Holly and I first spotted the lights in the parking lot of our room at the Wedgewood Resort. It was an electric thrill, knowing we weren’t going to leave Alaska having missed them. But as we drove the 20 or so miles to our fishing date, the lights intensified. Vibrant greens dance in the skies, fading in one area, then growing stronger and more radiant elsewhere. It was a show I thought would last for hours.
Like a moody child, however, the northern lights are mercurial. By the time we drove our rented Toyota Forerunner onto the lake and approached the Rod’s shanty, the lights had peaked, though vestiges of activity could be seen throughout the night.
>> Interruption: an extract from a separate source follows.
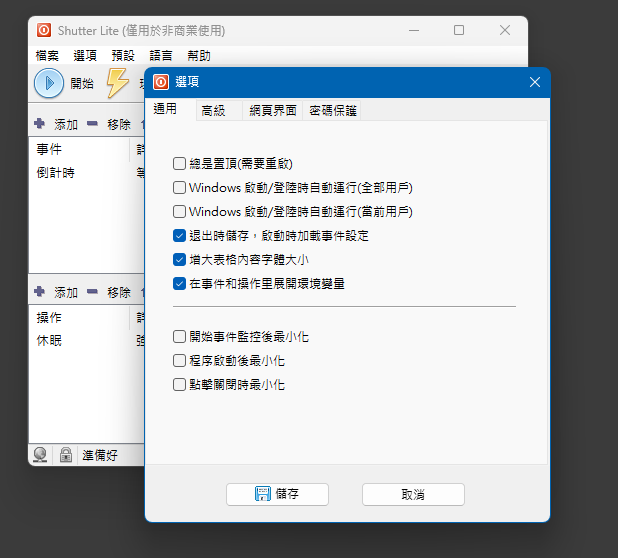
Task: Click the 儲存 save button
Action: point(277,494)
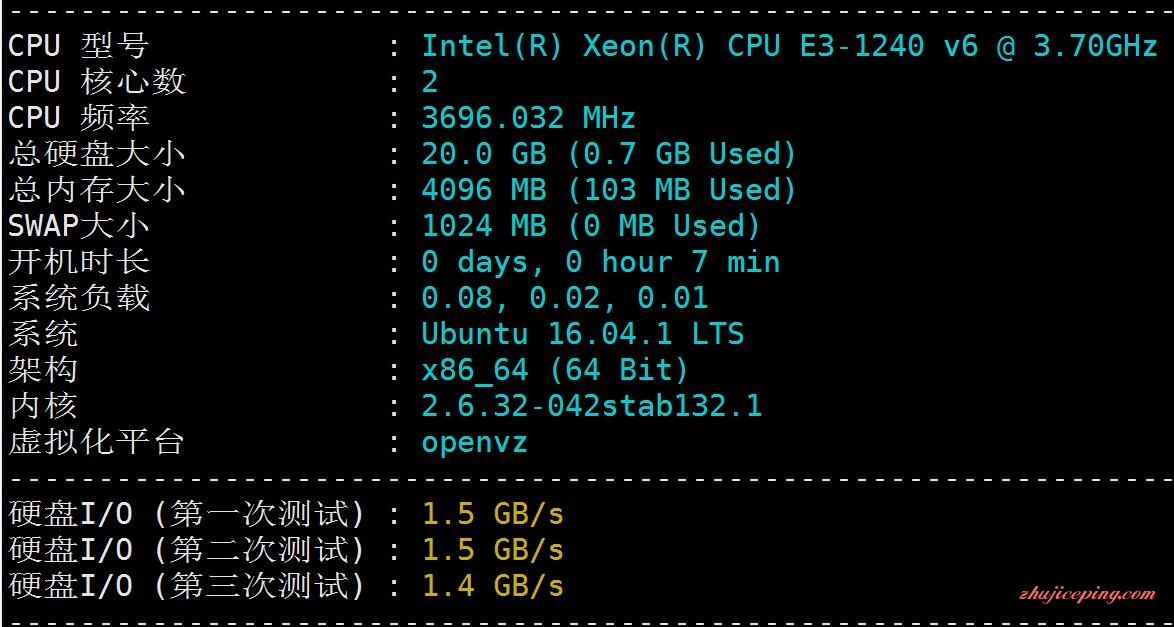The height and width of the screenshot is (627, 1174).
Task: Select the CPU frequency 3696.032 MHz text
Action: pos(529,118)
Maybe the fish were worn out from all the excitement. More likely, said our guide Cody, the sharp temperature plunge that evening might have been the reason they weren’t active. In either case, I didn’t get a bite, though the reindeer hot dogs Cody cooked on a small grill perched on the ice were delicious. We called it a night just before 2 a.m.
On Monday, my last night in Fairbanks, the temperature lingered at about minus-20. Still, I had unfinished business.
So, after arriving back to town around 9 p.m. from an excursion to the Chena Hot Springs about 60 miles away, I put on five layers of clothing and headed back to the Ice Art Championships.
I was one of the last people there that evening, save for the judges, who carefully inspected the various sculptures — notepads in hand beneath heavy gloves and parkas. But the amazing craftsmanship on display made braving the cold more than worth it. A sword-wielding minotaur, a warrior fending off a tiger and a giant dragon, each etched and carved out of blocks of lake ice with painstaking detail, were just a few of the entrants.
Nightlife in Fairbanks, I thought. It doesn’t resemble Vegas. But it’s still unforgettable.